Johnny told the Mutt his dad used to work down here at Eaton Chemical, gone now; they made dyes and different dry-cleaning products. Man, it was dark down here, huh? The whole area gone to hell, the warehouses, you couldn't tell if they were shut down or doing business or what. They turned onto Franklin, creeping, following the headlight beams along this street where Eaton Chemical used to be. Johnny said his dad'd come home his hands'd be all stained. Once he got burned pretty bad with acid. On his arms. He said, "Okay, you ready? Keep your eyes open."

The Mutt said, "I been ready."

"There's a car up there. What time is it?"

"I just told you. Ten past."

"We go by, take a look."

Johnny eased down on the accelerator, speeding up to about twenty-five as they passed the car, parked there with its lights off.

"It's him," the Mutt said.

Johnny looked back. "There two guys in the car."

"Yeah, he's got some guy driving for him."

"You said he'd be alone."

"I said what he said, meet him here, and he is, he's here, ain't he?

Like he said."

"What about the other guy?"

"Too bad," the Mutt said. "I didn't invite him."

"I don't like it," Johnny said, slowing down to turn fight at the next street. They turned fight three more times, Johnny keeping it at fifteen miles an hour, till they were back around on Franklin. Man, it was dark.

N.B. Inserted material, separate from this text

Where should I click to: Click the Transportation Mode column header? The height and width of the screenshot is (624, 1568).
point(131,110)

The Mutt said, "Pull up behind."

Johnny said, "I'm not getting too close. I'm leaving room we have to pull out quick." He crept up to about twenty feet away before stopping.

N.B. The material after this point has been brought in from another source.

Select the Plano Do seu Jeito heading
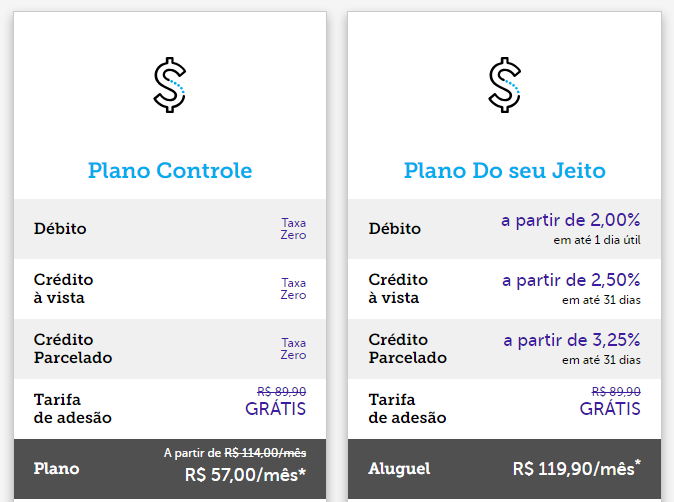The image size is (674, 502). [x=505, y=171]
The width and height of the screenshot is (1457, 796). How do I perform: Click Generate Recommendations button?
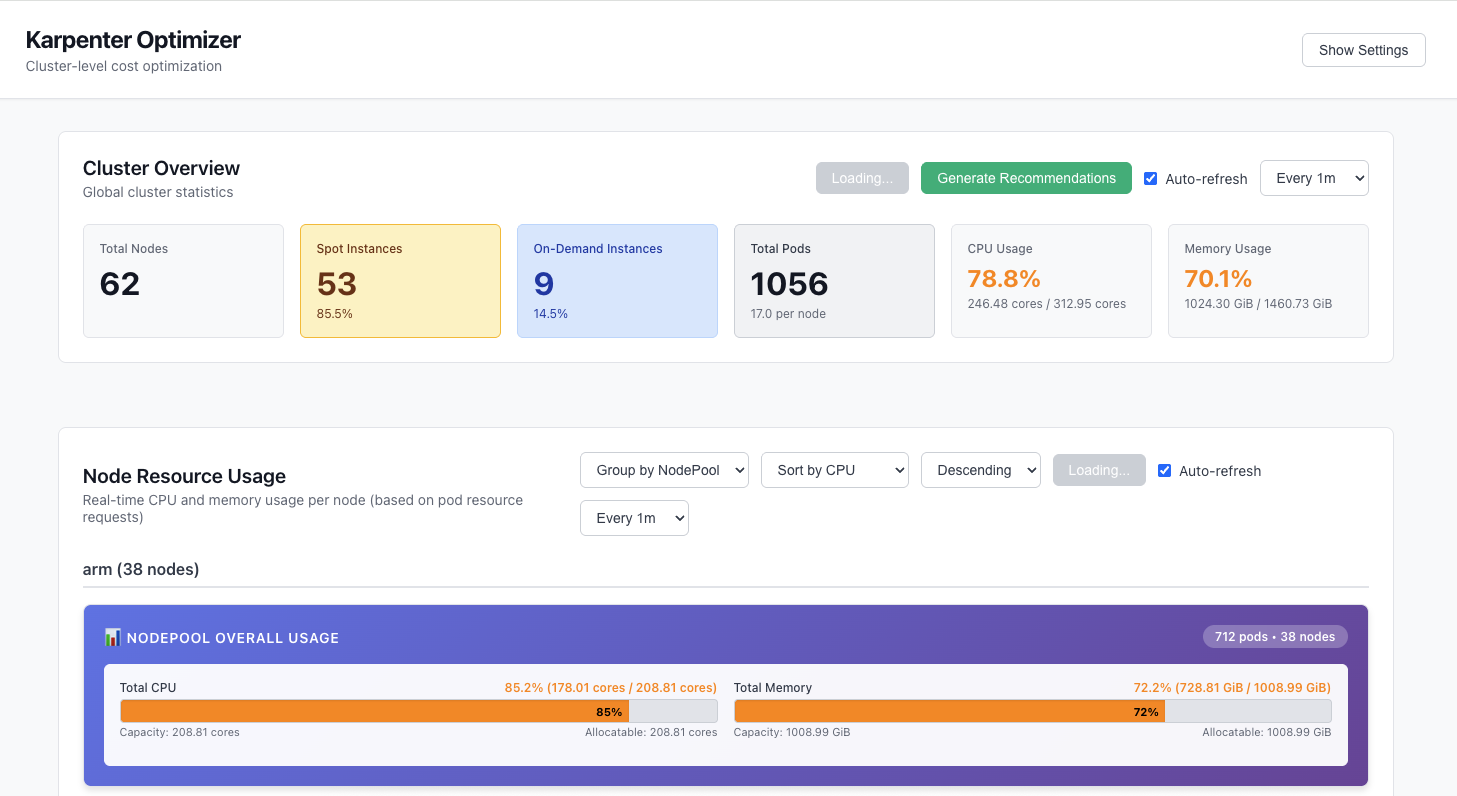(1026, 178)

He could see two guys in there, the driver's head turned, looking back this way in the Cadillac's headlights.

"Cut the lights," the Mutt said.

"I want to see what you're doing," Johnny said. "You never know, this kind of deal."

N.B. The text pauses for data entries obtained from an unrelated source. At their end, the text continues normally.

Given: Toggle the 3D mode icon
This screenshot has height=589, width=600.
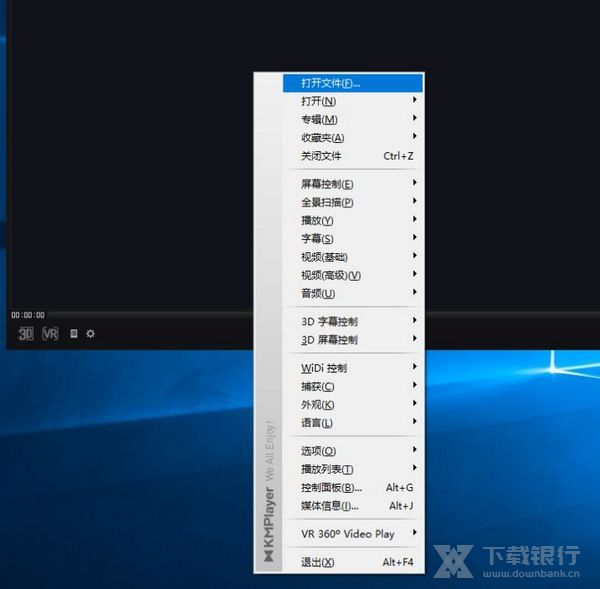Looking at the screenshot, I should point(26,334).
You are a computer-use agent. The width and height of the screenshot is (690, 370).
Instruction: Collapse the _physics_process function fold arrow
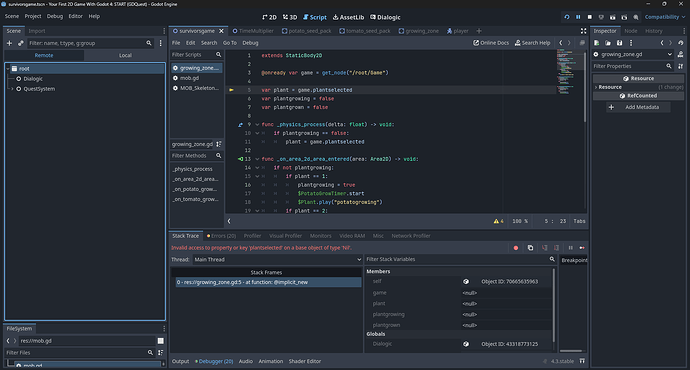[257, 125]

The Mutt got out and Johnny watched him walk up to the passenger side of the car and stand there at the window talking to Vincent, Vincent handing the Mutt something he put inside his leather coat.

That would be the twenty-five hundred. Now they were talking again. Now the Mutt was holding something, looking at it. Johnny believed it must be the piece. Now Vincent's hand came out the window.

He took the piece from the Mutt, brought it inside the car and handed it back to him. The Mutt turned with it now, Jesus Christ, aiming it this way in the headlights, then turned again to the car and that's when Johnny heard the shots, pow-pow. Loud, Jesus, and then two more, pow-pow, quick ones, the Mutt holding the piece inside the car to shoot the other guy, the driver. Johnny thinking now, Okay, let's get the fuck outta here. But now the Mutt was walking around the back of the car looking this way and motioning-like he was trying to tell what he was doing, which told absolutely fuckin nothing-as he went around to the driver's side, opened the door and the guy's body started to slide out. The Mutt hefted him back in, then stuck his head and shoulders in there over the guy, and when he straightened up Johnny could see the Mutt had a gun in each hand, aiming 'em both this way and grinning in the Cadillac's headlights. Johnny pulled up next to him.